● SHORT TASK
Copy the data below verbatim, starting with the line containing "The image size is (1024, 567)." and continuing through the line containing "[x=829, y=632]", both lines included.

Dataset entries:
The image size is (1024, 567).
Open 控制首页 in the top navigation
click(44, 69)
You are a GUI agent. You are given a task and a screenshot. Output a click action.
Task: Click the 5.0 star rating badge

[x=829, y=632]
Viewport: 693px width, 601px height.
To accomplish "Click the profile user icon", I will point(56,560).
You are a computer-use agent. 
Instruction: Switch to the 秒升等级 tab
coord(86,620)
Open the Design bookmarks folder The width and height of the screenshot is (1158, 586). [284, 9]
* * *
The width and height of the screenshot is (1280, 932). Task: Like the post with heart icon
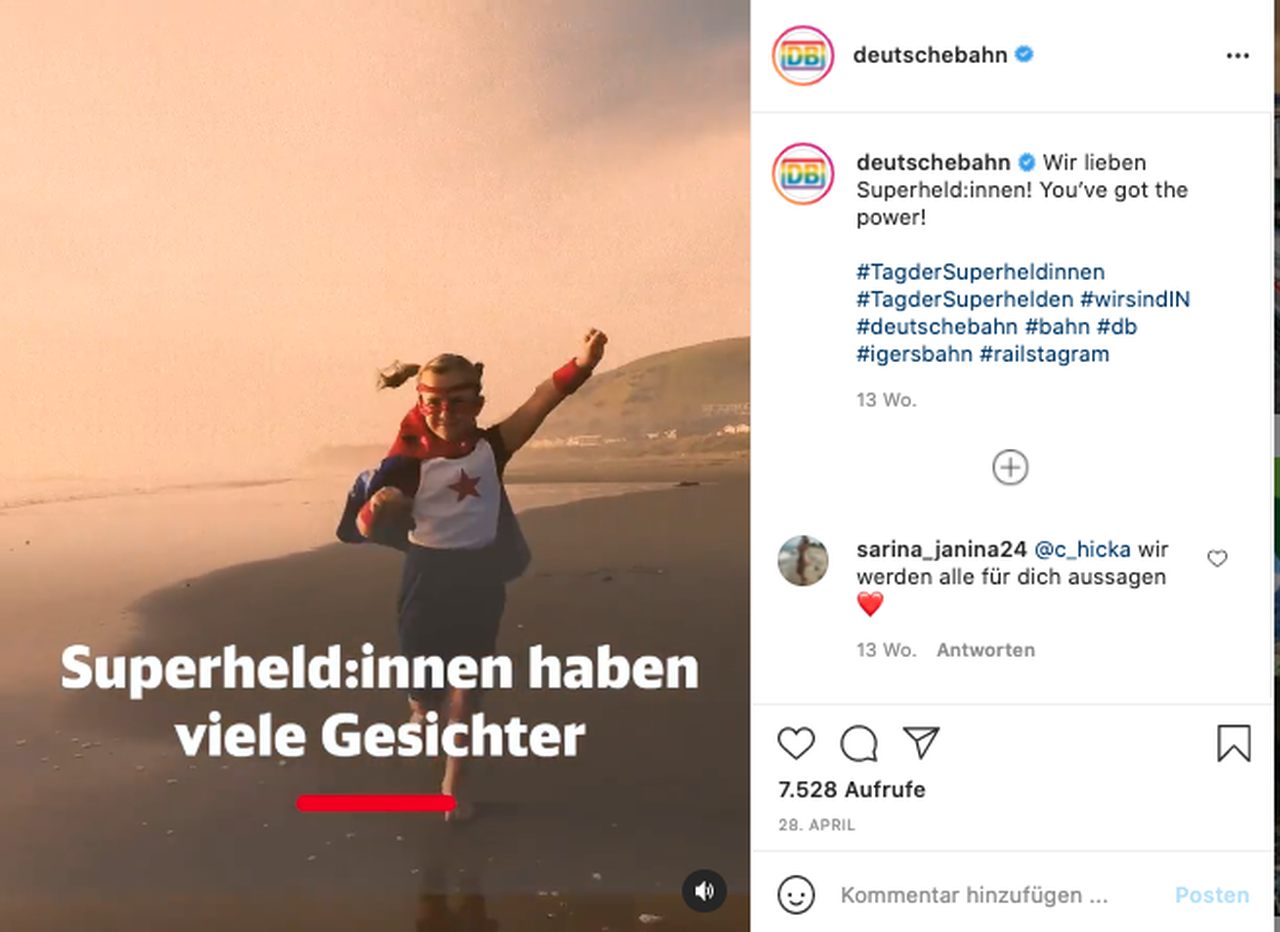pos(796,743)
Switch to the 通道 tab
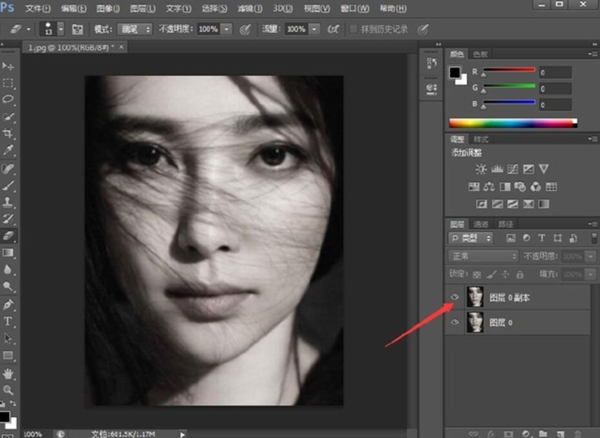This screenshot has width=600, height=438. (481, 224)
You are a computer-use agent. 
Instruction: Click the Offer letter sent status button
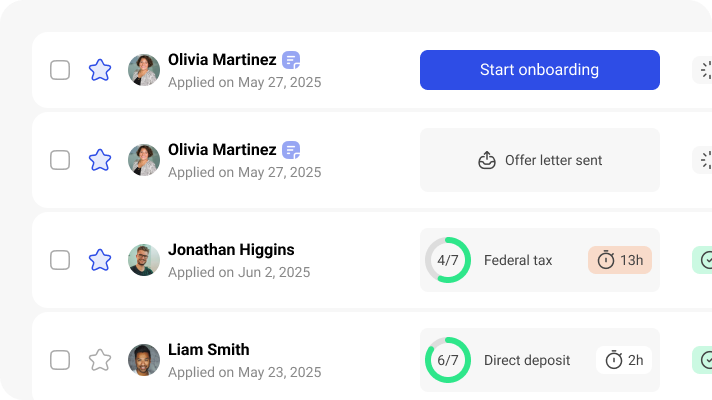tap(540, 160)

● THE RESULT
The image size is (1024, 567).
Open 控制首页 in the top navigation
click(44, 69)
You are a GUI agent. You are given a task and a screenshot. Output a click action.
Task: Click the 5.0 star rating badge

[x=829, y=632]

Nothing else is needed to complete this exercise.